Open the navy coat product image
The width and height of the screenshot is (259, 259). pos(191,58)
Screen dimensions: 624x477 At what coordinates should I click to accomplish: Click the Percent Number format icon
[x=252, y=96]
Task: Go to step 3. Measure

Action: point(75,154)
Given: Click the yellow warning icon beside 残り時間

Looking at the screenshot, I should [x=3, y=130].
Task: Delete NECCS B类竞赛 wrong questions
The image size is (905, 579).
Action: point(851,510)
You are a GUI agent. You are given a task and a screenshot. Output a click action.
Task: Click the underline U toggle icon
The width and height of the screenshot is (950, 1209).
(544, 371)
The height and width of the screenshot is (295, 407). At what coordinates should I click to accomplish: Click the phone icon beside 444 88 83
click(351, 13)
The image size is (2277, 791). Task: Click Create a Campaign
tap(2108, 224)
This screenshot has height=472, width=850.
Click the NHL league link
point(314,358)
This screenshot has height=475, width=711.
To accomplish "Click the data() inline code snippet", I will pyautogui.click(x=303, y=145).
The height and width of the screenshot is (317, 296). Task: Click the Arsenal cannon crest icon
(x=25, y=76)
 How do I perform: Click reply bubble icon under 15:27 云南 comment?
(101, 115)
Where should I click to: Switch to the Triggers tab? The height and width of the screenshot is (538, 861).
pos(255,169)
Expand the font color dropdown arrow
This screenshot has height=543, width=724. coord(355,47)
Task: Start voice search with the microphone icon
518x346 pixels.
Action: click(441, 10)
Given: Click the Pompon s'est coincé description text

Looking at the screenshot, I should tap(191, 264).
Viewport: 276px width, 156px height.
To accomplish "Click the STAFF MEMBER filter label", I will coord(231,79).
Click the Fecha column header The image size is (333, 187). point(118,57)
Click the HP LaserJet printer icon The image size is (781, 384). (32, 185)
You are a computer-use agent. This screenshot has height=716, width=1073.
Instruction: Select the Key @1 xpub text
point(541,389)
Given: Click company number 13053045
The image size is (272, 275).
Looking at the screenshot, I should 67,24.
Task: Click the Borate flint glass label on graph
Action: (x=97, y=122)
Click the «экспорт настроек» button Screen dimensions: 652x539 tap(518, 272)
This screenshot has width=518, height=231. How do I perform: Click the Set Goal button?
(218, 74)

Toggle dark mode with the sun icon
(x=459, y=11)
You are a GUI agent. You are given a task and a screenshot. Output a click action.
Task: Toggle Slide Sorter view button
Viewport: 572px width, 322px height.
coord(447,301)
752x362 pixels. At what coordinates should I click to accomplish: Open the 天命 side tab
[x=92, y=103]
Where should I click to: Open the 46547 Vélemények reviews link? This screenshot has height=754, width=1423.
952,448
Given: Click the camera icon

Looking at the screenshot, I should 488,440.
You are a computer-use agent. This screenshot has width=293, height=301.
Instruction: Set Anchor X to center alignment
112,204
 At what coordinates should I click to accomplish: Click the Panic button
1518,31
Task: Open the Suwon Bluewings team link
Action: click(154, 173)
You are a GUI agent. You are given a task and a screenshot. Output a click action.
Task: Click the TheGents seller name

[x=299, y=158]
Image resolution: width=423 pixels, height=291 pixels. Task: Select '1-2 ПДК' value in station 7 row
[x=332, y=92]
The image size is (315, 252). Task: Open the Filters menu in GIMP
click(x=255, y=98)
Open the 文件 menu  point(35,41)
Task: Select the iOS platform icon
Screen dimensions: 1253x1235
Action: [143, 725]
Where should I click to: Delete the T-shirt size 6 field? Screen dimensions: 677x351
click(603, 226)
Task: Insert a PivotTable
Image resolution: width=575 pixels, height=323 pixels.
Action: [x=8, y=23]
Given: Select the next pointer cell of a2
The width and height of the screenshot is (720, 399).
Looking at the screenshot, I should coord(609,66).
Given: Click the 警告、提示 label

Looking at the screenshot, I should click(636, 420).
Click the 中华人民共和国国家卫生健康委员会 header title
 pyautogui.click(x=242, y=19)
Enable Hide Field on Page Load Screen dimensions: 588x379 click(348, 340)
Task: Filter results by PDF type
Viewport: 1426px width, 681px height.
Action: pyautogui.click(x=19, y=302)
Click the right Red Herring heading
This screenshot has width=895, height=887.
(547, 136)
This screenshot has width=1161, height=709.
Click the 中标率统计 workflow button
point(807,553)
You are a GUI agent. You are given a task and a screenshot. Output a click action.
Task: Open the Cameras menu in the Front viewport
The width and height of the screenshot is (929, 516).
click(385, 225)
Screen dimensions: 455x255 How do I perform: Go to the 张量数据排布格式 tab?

========================

> Exercise instructions:
All the lines above need to be retyped exactly, with nothing left out.

> Exercise result:
Open the navy coat product image
The width and height of the screenshot is (259, 259). pos(191,58)
Screen dimensions: 624x477 At what coordinates should I click to accomplish: Click the Percent Number format icon
[x=252, y=96]
Task: Go to step 3. Measure

Action: point(75,154)
Given: Click the yellow warning icon beside 残り時間

Looking at the screenshot, I should [x=3, y=130].
Task: Delete NECCS B类竞赛 wrong questions
The image size is (905, 579).
Action: point(851,510)
You are a GUI agent. You are given a task and a screenshot. Output a click action.
Task: Click the underline U toggle icon
The width and height of the screenshot is (950, 1209).
(544, 371)
The height and width of the screenshot is (295, 407). At what coordinates should I click to accomplish: Click the phone icon beside 444 88 83
click(351, 13)
The image size is (2277, 791). Task: Click Create a Campaign
tap(2108, 224)
This screenshot has height=472, width=850.
Click the NHL league link
point(314,358)
This screenshot has height=475, width=711.
To accomplish "Click the data() inline code snippet", I will pyautogui.click(x=303, y=145).
The height and width of the screenshot is (317, 296). Task: Click the Arsenal cannon crest icon
(x=25, y=76)
 How do I perform: Click reply bubble icon under 15:27 云南 comment?
(101, 115)
Where should I click to: Switch to the Triggers tab? The height and width of the screenshot is (538, 861).
pos(255,169)
Expand the font color dropdown arrow
This screenshot has height=543, width=724. coord(355,47)
Task: Start voice search with the microphone icon
518x346 pixels.
Action: click(441, 10)
Given: Click the Pompon s'est coincé description text

Looking at the screenshot, I should tap(191, 264).
Viewport: 276px width, 156px height.
To accomplish "Click the STAFF MEMBER filter label", I will coord(231,79).
Click the Fecha column header The image size is (333, 187). point(118,57)
Click the HP LaserJet printer icon The image size is (781, 384). (32, 185)
You are a computer-use agent. This screenshot has height=716, width=1073.
Instruction: Select the Key @1 xpub text
point(541,389)
Given: Click company number 13053045
The image size is (272, 275).
Looking at the screenshot, I should 67,24.
Task: Click the Borate flint glass label on graph
Action: (x=97, y=122)
Click the «экспорт настроек» button Screen dimensions: 652x539 tap(518, 272)
This screenshot has width=518, height=231. How do I perform: Click the Set Goal button?
(218, 74)

Toggle dark mode with the sun icon
(x=459, y=11)
You are a GUI agent. You are given a task and a screenshot. Output a click action.
Task: Toggle Slide Sorter view button
Viewport: 572px width, 322px height.
coord(447,301)
752x362 pixels. At what coordinates should I click to accomplish: Open the 天命 side tab
[x=92, y=103]
Where should I click to: Open the 46547 Vélemények reviews link? This screenshot has height=754, width=1423.
952,448
Given: Click the camera icon

Looking at the screenshot, I should 488,440.
You are a computer-use agent. This screenshot has width=293, height=301.
Instruction: Set Anchor X to center alignment
112,204
 At what coordinates should I click to accomplish: Click the Panic button
1518,31
Task: Open the Suwon Bluewings team link
Action: click(154, 173)
You are a GUI agent. You are given a task and a screenshot. Output a click action.
Task: Click the TheGents seller name

[x=299, y=158]
Image resolution: width=423 pixels, height=291 pixels. Task: Select '1-2 ПДК' value in station 7 row
[x=332, y=92]
The image size is (315, 252). Task: Open the Filters menu in GIMP
click(x=255, y=98)
Open the 文件 menu  point(35,41)
Task: Select the iOS platform icon
Screen dimensions: 1253x1235
Action: [143, 725]
Where should I click to: Delete the T-shirt size 6 field? Screen dimensions: 677x351
click(603, 226)
Task: Insert a PivotTable
Image resolution: width=575 pixels, height=323 pixels.
Action: [x=8, y=23]
Given: Select the next pointer cell of a2
The width and height of the screenshot is (720, 399).
Looking at the screenshot, I should coord(609,66).
Given: Click the 警告、提示 label

Looking at the screenshot, I should click(636, 420).
Click the 中华人民共和国国家卫生健康委员会 header title
 pyautogui.click(x=242, y=19)
Enable Hide Field on Page Load Screen dimensions: 588x379 click(348, 340)
Task: Filter results by PDF type
Viewport: 1426px width, 681px height.
Action: pyautogui.click(x=19, y=302)
Click the right Red Herring heading
This screenshot has width=895, height=887.
(547, 136)
This screenshot has width=1161, height=709.
Click the 中标率统计 workflow button
point(807,553)
You are a GUI agent. You are given a task and a screenshot. Output a click action.
Task: Open the Cameras menu in the Front viewport
The width and height of the screenshot is (929, 516).
click(385, 225)
Screen dimensions: 455x255 How do I perform: Go to the 张量数据排布格式 tab?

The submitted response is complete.